What CSW70 Said About Care Work
The CSW70 Agreed Conclusions, adopted in March 2026, included formal recognition of community justice workers and paralegals within national legal frameworks, and called for stronger protections for women’s rights at work. The G77 Ministerial Roundtable on sustainable financing for gender equality, held during CSW70, specifically listed care infrastructure as a priority investment area alongside digital inclusion and women’s economic empowerment. Financing care infrastructure was named as one of the concrete national actions needed to accelerate investment in gender equality.

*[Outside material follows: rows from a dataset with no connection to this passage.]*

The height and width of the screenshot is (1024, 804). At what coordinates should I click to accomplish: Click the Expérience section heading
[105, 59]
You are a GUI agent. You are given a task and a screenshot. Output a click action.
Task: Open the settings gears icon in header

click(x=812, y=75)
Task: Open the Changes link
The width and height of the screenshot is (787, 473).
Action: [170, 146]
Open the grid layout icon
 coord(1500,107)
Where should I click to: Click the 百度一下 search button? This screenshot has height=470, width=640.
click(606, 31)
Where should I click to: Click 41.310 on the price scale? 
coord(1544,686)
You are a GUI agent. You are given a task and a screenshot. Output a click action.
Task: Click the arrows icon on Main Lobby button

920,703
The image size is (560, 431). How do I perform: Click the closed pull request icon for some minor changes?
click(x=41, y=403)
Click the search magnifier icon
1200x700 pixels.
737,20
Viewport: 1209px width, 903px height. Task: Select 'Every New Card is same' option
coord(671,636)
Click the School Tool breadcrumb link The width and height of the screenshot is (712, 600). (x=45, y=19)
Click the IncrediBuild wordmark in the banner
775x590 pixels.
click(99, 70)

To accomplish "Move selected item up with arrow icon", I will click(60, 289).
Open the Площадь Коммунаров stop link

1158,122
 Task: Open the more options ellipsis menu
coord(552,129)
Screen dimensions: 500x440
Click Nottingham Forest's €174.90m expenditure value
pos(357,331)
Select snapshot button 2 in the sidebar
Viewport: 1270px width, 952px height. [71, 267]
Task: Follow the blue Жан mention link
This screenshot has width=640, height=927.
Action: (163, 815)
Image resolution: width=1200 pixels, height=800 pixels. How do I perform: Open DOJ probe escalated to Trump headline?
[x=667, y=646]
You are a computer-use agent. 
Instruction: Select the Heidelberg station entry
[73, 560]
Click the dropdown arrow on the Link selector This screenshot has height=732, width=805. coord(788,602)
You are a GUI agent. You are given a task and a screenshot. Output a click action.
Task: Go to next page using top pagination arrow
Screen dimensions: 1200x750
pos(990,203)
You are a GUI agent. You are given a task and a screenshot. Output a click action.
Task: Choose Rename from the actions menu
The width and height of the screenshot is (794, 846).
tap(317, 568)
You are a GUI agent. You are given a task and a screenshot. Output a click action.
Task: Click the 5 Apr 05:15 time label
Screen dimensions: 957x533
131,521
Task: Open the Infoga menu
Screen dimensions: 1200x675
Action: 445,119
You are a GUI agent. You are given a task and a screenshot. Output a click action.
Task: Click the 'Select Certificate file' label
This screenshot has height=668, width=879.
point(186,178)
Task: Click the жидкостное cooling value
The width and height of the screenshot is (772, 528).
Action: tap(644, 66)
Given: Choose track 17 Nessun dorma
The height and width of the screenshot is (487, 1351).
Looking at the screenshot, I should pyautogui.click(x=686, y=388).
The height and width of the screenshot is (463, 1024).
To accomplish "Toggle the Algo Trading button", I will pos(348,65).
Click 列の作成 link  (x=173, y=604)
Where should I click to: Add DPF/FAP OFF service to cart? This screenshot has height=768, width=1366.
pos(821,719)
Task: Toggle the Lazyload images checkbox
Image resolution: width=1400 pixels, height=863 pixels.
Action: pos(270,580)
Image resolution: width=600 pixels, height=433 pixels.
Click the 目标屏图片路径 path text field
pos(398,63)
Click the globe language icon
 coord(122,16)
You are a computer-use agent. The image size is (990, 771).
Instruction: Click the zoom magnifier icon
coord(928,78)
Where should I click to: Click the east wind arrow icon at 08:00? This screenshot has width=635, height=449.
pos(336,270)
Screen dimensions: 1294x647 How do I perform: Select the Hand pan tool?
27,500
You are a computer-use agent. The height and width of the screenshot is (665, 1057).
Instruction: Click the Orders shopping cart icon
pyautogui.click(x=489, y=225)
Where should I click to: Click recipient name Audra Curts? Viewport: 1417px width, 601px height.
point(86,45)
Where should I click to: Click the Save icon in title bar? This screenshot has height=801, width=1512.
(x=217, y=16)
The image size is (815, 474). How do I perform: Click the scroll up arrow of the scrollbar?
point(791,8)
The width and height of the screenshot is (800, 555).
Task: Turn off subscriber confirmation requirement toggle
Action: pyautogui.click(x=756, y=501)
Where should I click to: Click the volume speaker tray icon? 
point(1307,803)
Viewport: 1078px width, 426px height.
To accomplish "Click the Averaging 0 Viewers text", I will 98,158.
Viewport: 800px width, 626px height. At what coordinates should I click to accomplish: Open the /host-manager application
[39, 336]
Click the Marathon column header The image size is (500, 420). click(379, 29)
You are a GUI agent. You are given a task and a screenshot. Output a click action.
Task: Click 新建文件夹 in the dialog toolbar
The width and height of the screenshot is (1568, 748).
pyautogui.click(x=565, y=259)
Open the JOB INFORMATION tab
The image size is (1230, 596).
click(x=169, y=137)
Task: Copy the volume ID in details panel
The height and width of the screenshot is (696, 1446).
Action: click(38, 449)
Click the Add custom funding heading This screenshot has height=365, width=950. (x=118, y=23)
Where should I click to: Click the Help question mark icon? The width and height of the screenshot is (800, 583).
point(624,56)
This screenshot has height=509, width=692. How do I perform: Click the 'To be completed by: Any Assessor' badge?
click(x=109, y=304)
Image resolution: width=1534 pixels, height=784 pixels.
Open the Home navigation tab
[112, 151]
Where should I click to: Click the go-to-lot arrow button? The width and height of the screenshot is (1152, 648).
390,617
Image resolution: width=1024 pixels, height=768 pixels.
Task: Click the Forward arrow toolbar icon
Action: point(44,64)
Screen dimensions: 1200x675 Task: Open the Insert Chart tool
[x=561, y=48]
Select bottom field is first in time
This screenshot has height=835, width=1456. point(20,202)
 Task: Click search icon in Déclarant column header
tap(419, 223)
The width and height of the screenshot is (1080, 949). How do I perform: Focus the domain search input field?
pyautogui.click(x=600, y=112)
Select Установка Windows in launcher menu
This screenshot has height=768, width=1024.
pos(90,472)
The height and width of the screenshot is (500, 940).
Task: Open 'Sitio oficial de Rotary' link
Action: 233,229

The inclusion of care infrastructure in a ministerial outcome is significant because it represents a shift from treating care work as a welfare issue to treating it as an economic infrastructure issue. Countries with functioning public childcare systems, including France, Sweden, and Norway, have substantially higher female labour force participation rates than countries without them. The connection is direct and well-documented. Care infrastructure is not primarily about children. It is about who has the capacity to participate in the formal economy, and currently the answer is: women whose unpaid care responsibilities have been taken care of, either by the state, by market care services, or by other women.
What the Corporate Sector Does With This Information
Corporate CSR programmes have, in some cases, invested in crèche infrastructure near industrial zones. Tata Motors and Infosys have on-site childcare. Several multinationals operating in India have creche programmes at factory locations. These are genuine investments. They are also exceptions. The standard corporate approach to the care economy is to acknowledge it in gender equality policy statements and exclude it from operational investment decisions.
The business case for care infrastructure investment is well-established: companies that provide childcare and flexible work arrangements report higher female workforce retention, reduced recruitment costs, and improved productivity. The BRSR framework, which requires gender headcount disclosure, does not require disclosure of whether a company provides childcare, what it costs, or what proportion of female employees at different income levels can access it. The result is that care infrastructure investment remains in the category of “nice to have” corporate benefits rather than gender equality essentials that are measured, disclosed, and compared across the sector.
The Policy Gap
The CSW70 Agreed Conclusions call for governments to invest in care infrastructure and account for unpaid care work in national planning. These are not new calls. The Beijing Platform for Action of 1995 included language on the economic value of unpaid care work. Thirty years of international normative framework have produced some progress on paid parental leave policies and a handful of publicly funded childcare expansions, but nothing approaching the systemic investment the scale of the problem requires.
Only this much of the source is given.